Yondaful Days!

好きな本や映画・音楽についての感想を綴ったブログです。

その方向なのか…?〜宇仁田ゆみ『うさぎドロップ(8)』

うさぎドロップ 8 (Feelコミックス)

うさぎドロップ 8 (Feelコミックス)

「強く深く心に響いたのは 初めて会ったお母さんより ダイキチのこと」実母との対面を果たしたりん。りんは母親の第二子出産により、ダイキチとの繋がりについて考え始めて――。卒業後の進路、そして恋…。りんにアプローチをしてくる男子も現れて!?(Amazonあらすじ)

やはり、その方向に突き進んでしまうのか…。
突如湧き上がった思いについての、りん自身の困惑がしっかり描けてるから、物語の中での連続性はしっかりしているけど、大吉にとっては寝耳に水だろう。
7巻を読んでから、5〜6巻を読み直して確認したが、りん本人にすら、その萌芽は見つけられない。

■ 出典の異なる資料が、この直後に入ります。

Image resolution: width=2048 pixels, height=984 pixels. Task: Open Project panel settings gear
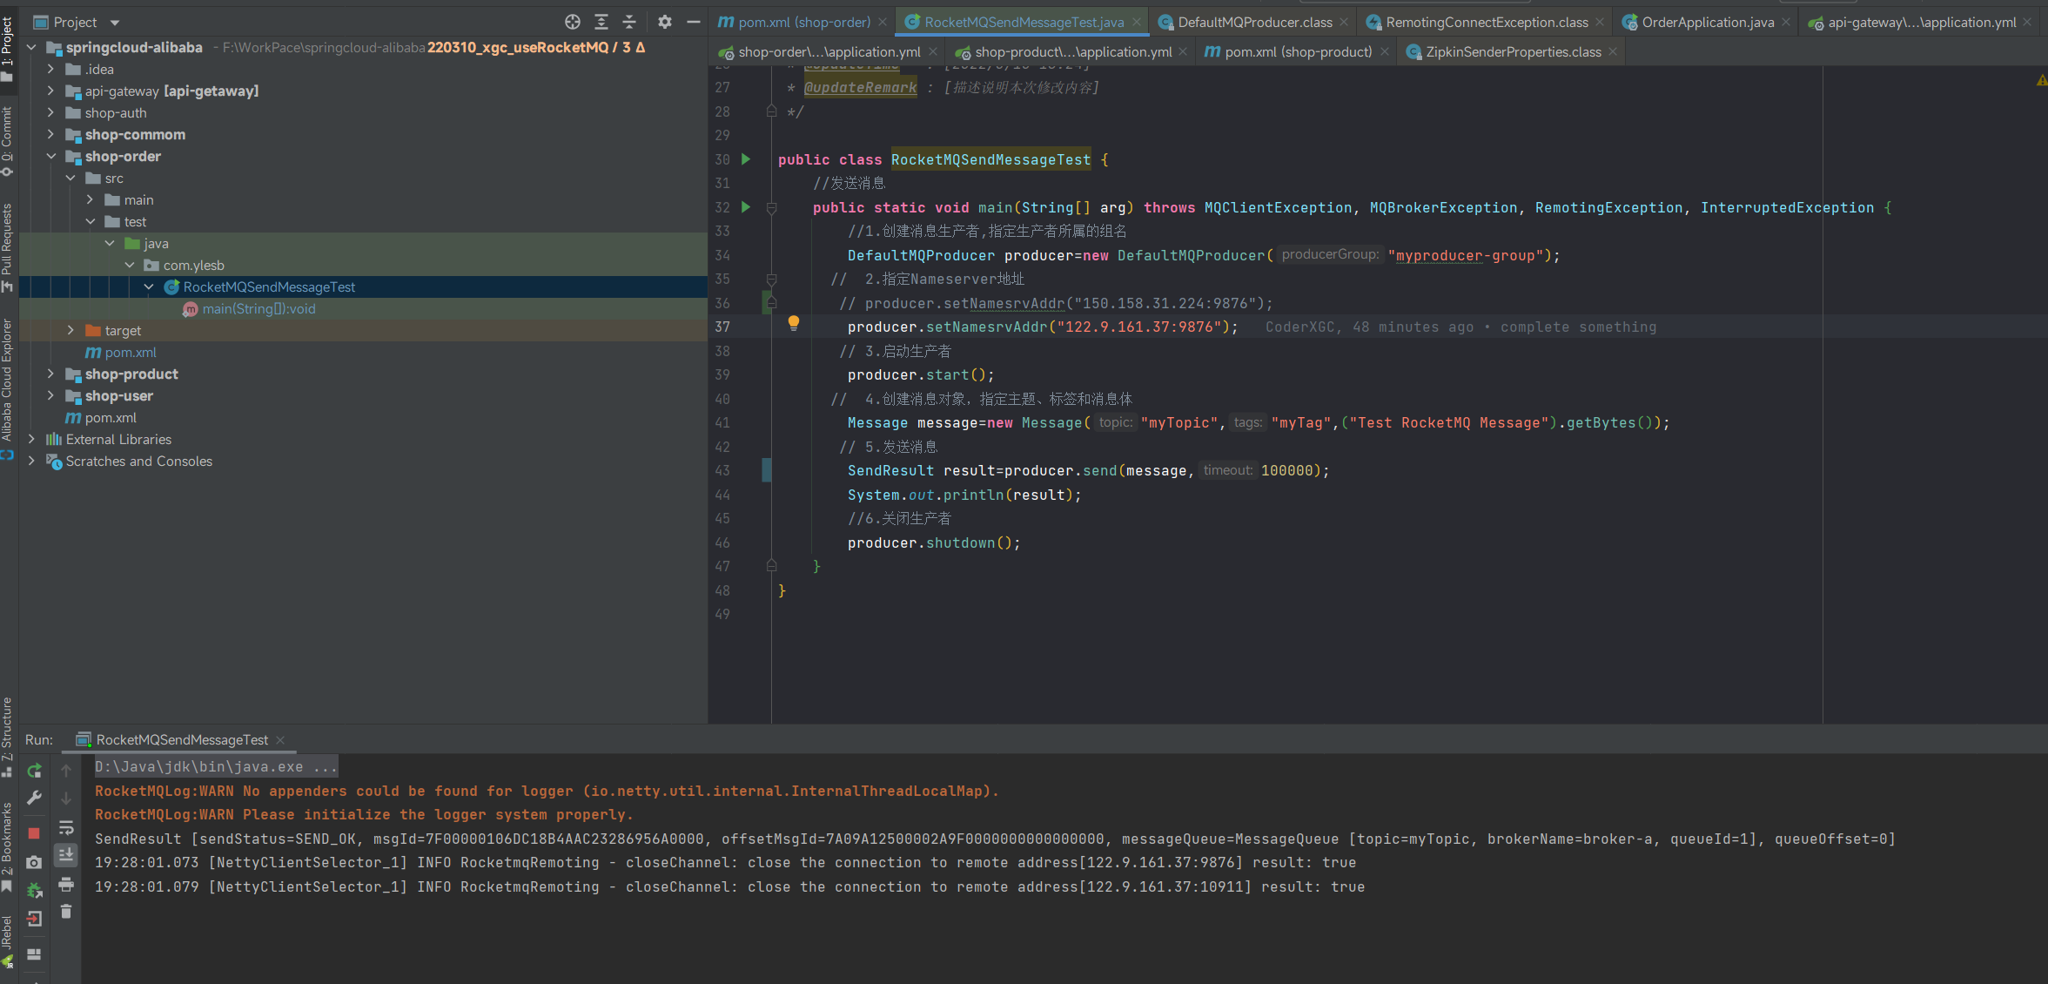click(665, 23)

ましてや、大吉がりんをどう思っているか、については8巻に至るまでほとんど一貫している。5巻で、居間で寝てしまったりんをベッドに運ぶシーンで大吉自らコウキに説明しているように、「父親として」りんを大事に思っている。これは変わらない。りんにとっては負け戦だ。
7巻で湧いた思いは一時の気の迷いだったと矛を収めた方が良かった。そういう勘違いは誰にでもあるから。
それなのに…。


正子は、りんの「妹」を出産。りんが抱く赤ちゃんがあまり可愛くないところは、この漫画の、過度に人生を盛らない誠実さを感じる。
一方で、正子が歌う子守唄で初めて母娘のつながりを感じるのは感動的な場面。
こういった母娘の繋がりを最終巻のクライマックスに持ってくれば、それはそれで素直な展開の物語だったはず…。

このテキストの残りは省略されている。